These are the key concepts you need to understand to accurately answer the question.

Differential Equations
Differential equations are mathematical equations that involve functions and their derivatives. In the context of damped oscillations, they are used to model the motion of systems where a mass, attached to a spring, experiences a resistive force.
For our problem, the differential equation describing the damped motion is: \[ m\frac{d^2 x}{dt^2} + c\frac{dx}{dt} + kx = 0 \] Here:
  • \(m\) is the mass.
  • \(c\) is the damping coefficient.
  • \(k\) is the spring constant.
Inserting the given values results in: \[ \frac{d^2 x}{dt^2} + 6\frac{dx}{dt} + 25x = 0 \] This form simplifies the process for solving how the mass moves over time.
Characteristic Equation
The characteristic equation is a key step in solving differential equations. It helps us find the nature of the solution.

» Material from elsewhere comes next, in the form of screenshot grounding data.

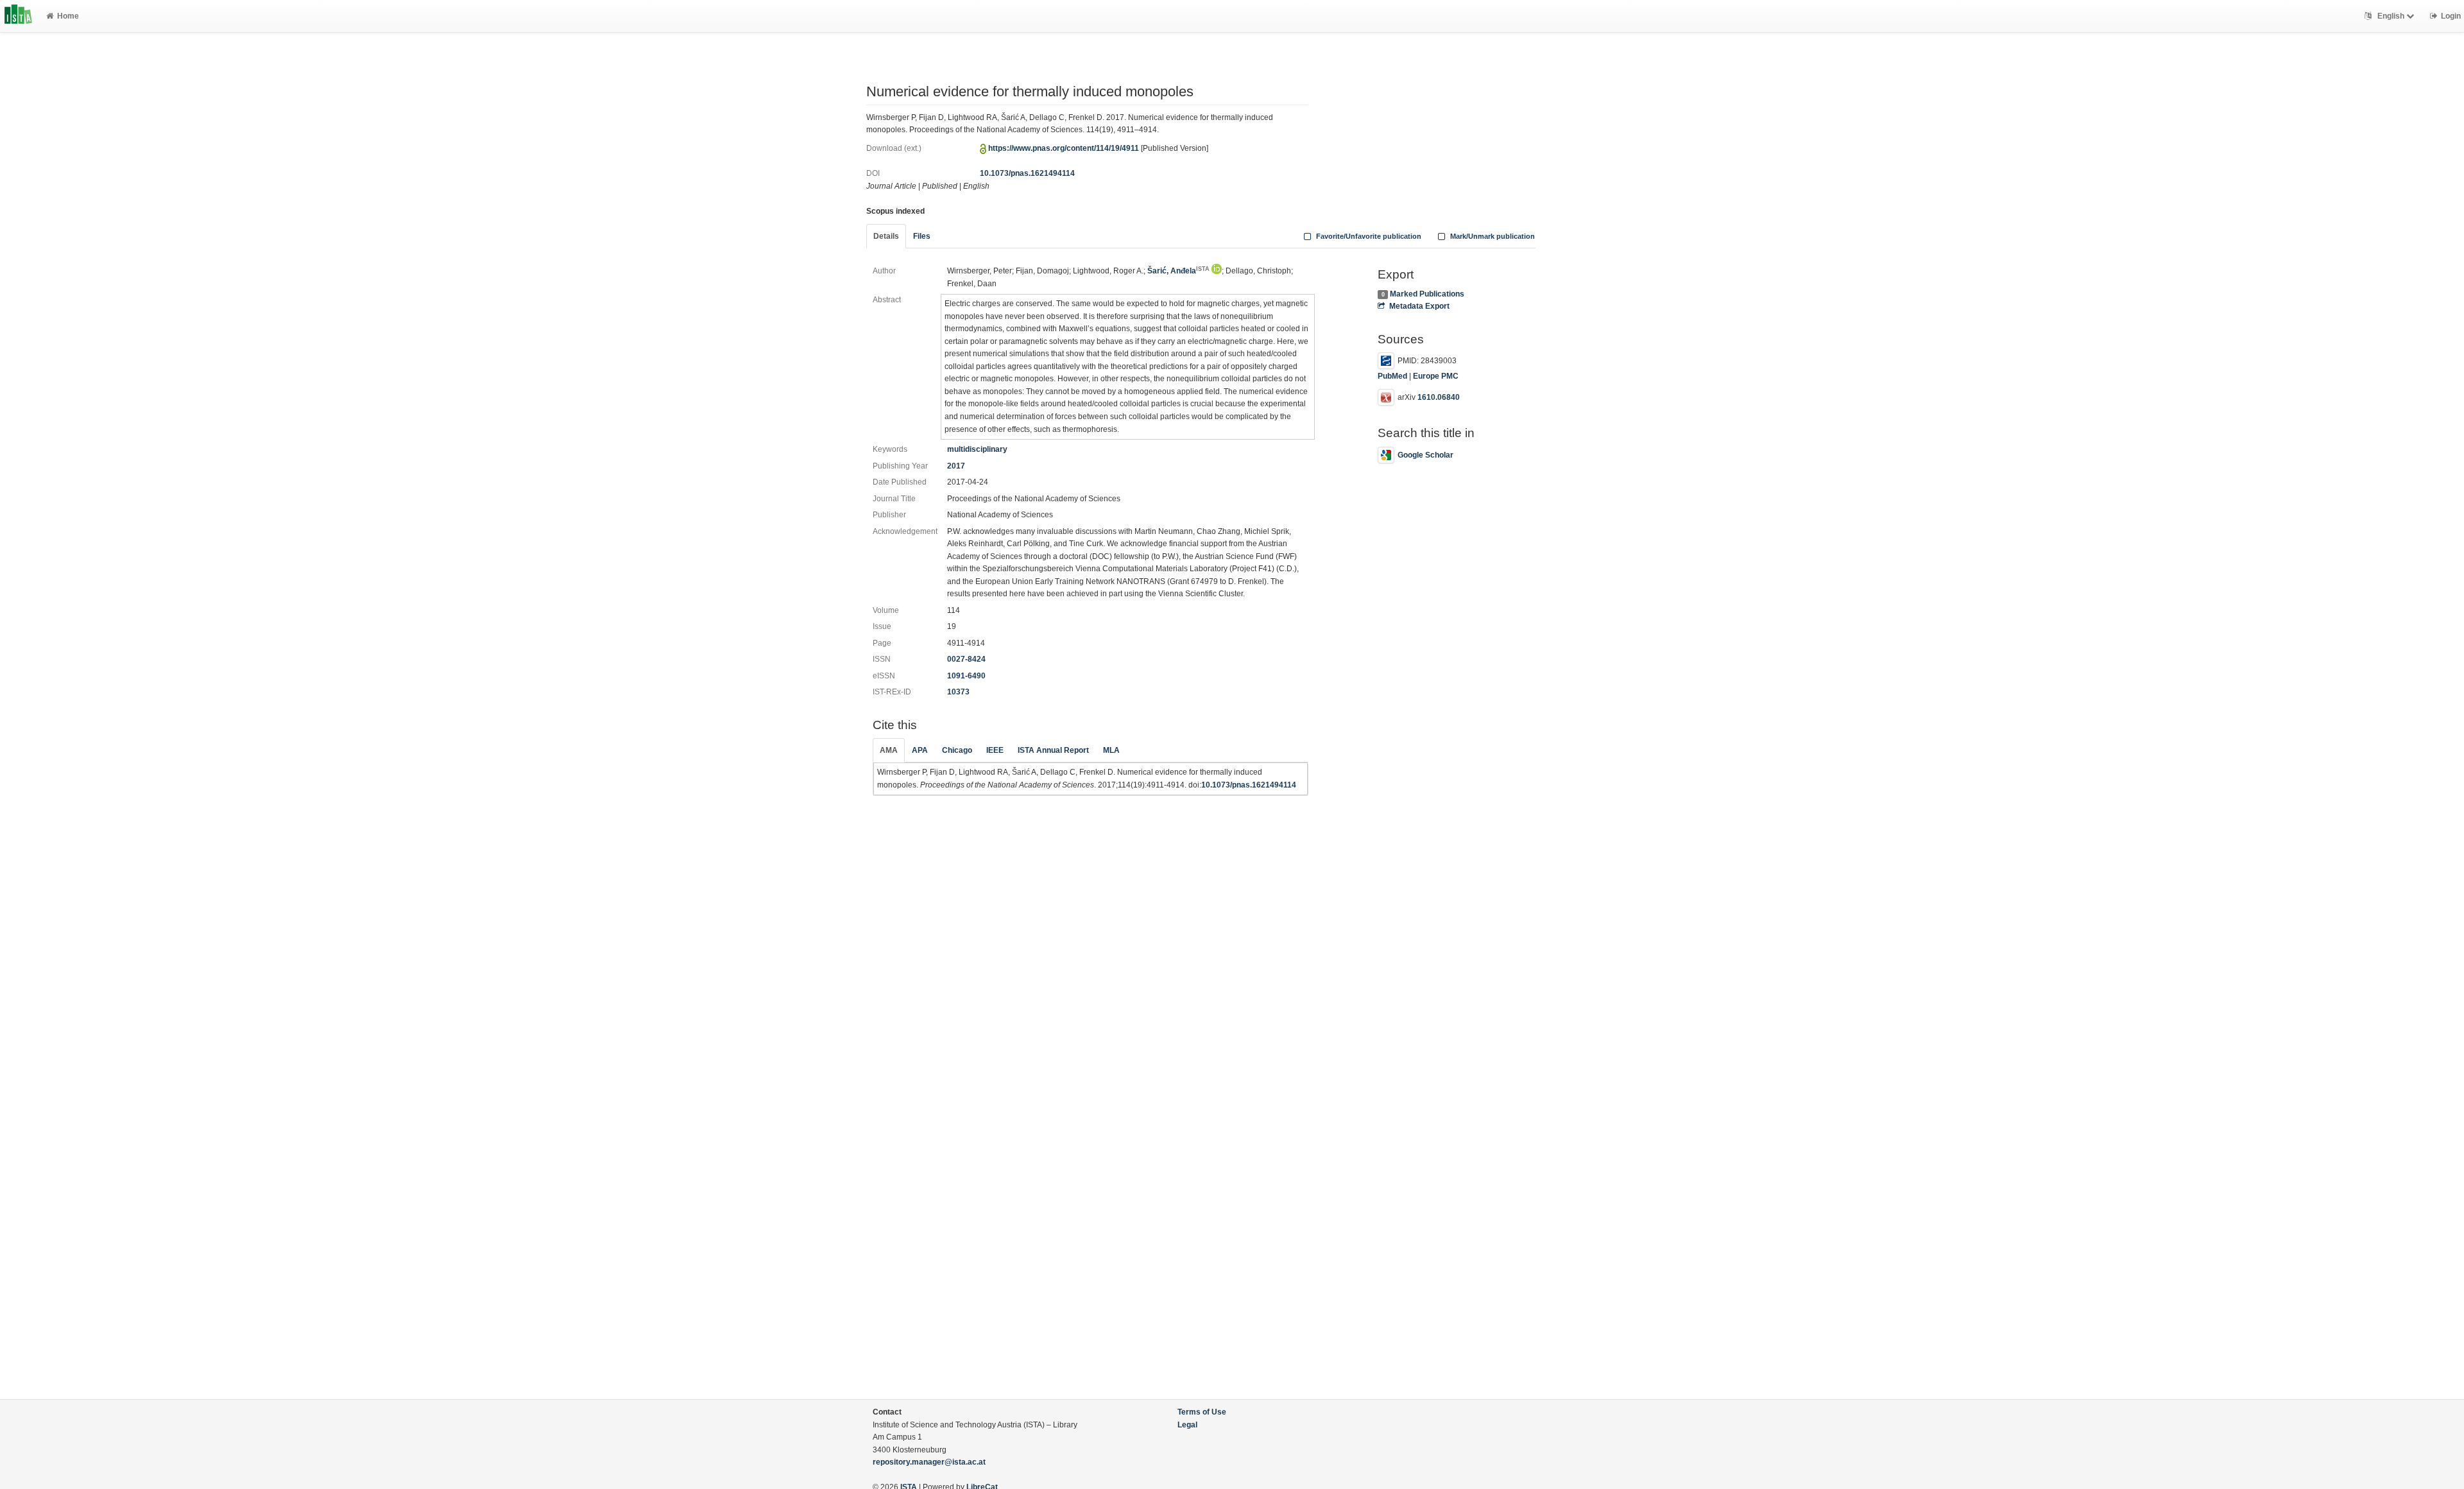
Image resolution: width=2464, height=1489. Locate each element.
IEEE (995, 750)
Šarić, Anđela (1178, 270)
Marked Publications (1427, 293)
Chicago (957, 750)
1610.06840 (1438, 397)
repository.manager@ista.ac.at (929, 1462)
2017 (956, 465)
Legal (1187, 1424)
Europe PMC (1436, 376)
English (2390, 16)
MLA (1111, 750)
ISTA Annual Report (1053, 750)
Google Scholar (1425, 455)
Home (68, 16)
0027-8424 (966, 659)
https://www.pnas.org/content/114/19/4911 (1063, 148)
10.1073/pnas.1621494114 (1027, 173)
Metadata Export (1419, 306)
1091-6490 (966, 675)
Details (886, 236)
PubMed (1392, 376)
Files (921, 236)
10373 (958, 691)
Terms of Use (1201, 1411)
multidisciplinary (977, 449)
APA (920, 750)
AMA (889, 750)
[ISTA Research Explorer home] (18, 16)
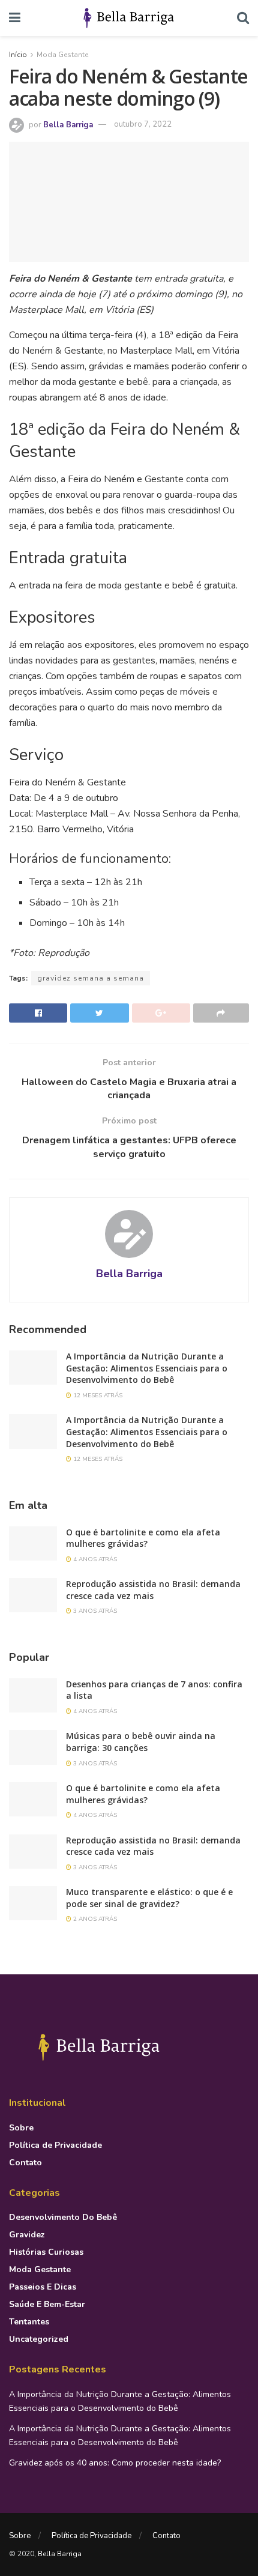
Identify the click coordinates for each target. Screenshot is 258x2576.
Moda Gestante (62, 54)
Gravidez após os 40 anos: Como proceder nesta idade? (115, 2463)
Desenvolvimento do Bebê (63, 2217)
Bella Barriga (68, 124)
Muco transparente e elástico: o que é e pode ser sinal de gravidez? (149, 1897)
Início (18, 54)
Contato (25, 2162)
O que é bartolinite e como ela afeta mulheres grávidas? (143, 1538)
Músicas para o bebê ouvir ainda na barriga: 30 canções (140, 1741)
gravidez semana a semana (90, 978)
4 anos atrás (94, 1559)
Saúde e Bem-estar (47, 2304)
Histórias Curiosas (46, 2252)
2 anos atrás (94, 1919)
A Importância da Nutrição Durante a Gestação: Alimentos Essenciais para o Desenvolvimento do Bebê (146, 1367)
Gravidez (27, 2234)
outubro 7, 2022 (143, 124)
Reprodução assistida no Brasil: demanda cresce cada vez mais (153, 1589)
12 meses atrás (96, 1395)
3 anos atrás (94, 1611)
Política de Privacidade (55, 2145)
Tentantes (29, 2321)
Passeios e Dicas (42, 2287)
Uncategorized (38, 2339)
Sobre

From our differential equation, \( \frac{d^2 x}{dt^2} + 6\frac{dx}{dt} + 25x = 0 \), we derive the characteristic equation by assuming solutions of the form \( x(t) = e^{rt} \).
This gives us the quadratic equation: \[ r^2 + 6r + 25 = 0 \] Applying the quadratic formula, \( r = \frac{-b \pm \sqrt{b^2 - 4ac}}{2a} \), where \( a = 1 \), \( b = 6 \), and \( c = 25 \).
The discriminant \( 36 - 100 = -64 \) reveals complex roots: \[ r = \frac{-6 \pm 8i}{2} = -3 \pm 4i \] These roots guide the form of our solution.
Quasiperiod
The concept of the quasiperiod is important in understanding the behavior of damped oscillations, especially when dealing with complex roots.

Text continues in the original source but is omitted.